The Love Song of Edgar and Amelia

            Afternoon again, and Amelia takes her tea on the lawn. She pours the amber liquid into a fine china cup, stares at the grass as it wafts in the breeze, and she lets her mind wander. She feels like she is floating just above the ground, somewhere between being lifted and falling, but it is not unpleasant.

            She could drift like this for days, she thinks.

            And as this dreaminess washes over her, the tea spills over the rim of her cup and into the saucer, then spreads a stain across the linen tablecloth. Amelia looks at it and notices it resembles a map of Antarctica, but she keeps on pouring. It is only when the tea drips onto her slipper, that she sets the teapot down.

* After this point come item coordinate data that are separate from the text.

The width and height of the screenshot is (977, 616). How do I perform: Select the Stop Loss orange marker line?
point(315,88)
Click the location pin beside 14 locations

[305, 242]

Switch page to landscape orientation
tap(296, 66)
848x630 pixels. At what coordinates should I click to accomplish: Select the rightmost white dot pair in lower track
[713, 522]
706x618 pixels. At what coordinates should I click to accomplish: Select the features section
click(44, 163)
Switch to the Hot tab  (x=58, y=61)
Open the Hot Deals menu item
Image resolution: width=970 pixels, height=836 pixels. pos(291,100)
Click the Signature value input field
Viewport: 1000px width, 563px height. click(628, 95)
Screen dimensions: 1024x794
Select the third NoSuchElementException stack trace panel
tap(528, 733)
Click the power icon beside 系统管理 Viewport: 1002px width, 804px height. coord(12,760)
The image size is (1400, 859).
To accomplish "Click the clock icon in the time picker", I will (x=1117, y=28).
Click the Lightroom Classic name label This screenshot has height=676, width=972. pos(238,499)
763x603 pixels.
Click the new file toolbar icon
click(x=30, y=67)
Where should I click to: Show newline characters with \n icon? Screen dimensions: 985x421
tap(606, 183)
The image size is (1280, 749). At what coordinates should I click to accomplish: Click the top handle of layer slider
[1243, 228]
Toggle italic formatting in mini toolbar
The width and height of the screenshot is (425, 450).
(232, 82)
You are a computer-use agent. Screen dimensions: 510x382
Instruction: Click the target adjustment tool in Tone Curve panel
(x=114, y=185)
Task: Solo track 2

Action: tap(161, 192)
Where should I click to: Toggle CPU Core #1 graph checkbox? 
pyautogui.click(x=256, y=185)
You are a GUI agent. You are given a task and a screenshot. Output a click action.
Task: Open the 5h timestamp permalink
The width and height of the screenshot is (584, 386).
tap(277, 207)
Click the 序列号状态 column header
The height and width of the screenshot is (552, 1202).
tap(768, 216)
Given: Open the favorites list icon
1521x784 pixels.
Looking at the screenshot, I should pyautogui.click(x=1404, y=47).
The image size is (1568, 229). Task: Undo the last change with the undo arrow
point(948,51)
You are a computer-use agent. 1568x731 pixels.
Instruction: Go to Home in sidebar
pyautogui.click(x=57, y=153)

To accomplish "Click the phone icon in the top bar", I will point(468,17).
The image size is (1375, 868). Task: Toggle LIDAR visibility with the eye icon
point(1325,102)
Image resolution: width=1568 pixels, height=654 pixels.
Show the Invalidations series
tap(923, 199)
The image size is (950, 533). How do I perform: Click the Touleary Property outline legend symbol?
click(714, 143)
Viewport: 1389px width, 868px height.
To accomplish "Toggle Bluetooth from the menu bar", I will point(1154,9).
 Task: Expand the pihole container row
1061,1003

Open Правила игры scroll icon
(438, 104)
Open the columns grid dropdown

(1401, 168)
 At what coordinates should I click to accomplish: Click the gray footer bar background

            ‘Antarctica,’ she says. The word, cool on her lips, like a brush of springtime air. It reminds her of Edgar, though she can’t think why. Did he ever go to Antarctica? She can’t imagine he ever did, but now, as she stares at the tablecloth, she can’t be sure.

            Edgar, he is a longing within her. All things remind her of Edgar, even distant and impossible glacial shores.

            If he were here, she would have him pour the tea for her – a splash of milk first, then the tea, and lastly, a sugar cube, dropped in with a silver tong – and she would watch him and take comfort in the solemnity with which he performed the task.

            ‘Edgar,’ she thinks. ‘My dear, meticulous, Edgar.’

           But Edgar is not here, and there are so many small ways in which the missing make their absence felt, but she doesn’t want to think about that. And so Amelia sits alone and sips her tea. No milk, no sugar, too cold. She feels a drip trickle from the porcelain and wend its way down her wrist and into the nook of her elbow and she thinks: ‘Where could he be? Surely not Antarctica?’

            He vanished some time ago, though when, exactly, she cannot say. All she knows is his disappearance left her with a haunting sense that this was all some strange new beginning. Living needed to be learned anew. Even those small, simple things, such as pouring tea.

            But the future, that is also something Amelia prefers not to contemplate, and so she repeats the question. ‘Where are you, Edgar?’ Her voice, faint and unsure, though Edgar hears her all the same. And he wants to explain his new, illuminated awareness to her, but he can’t quite reach her.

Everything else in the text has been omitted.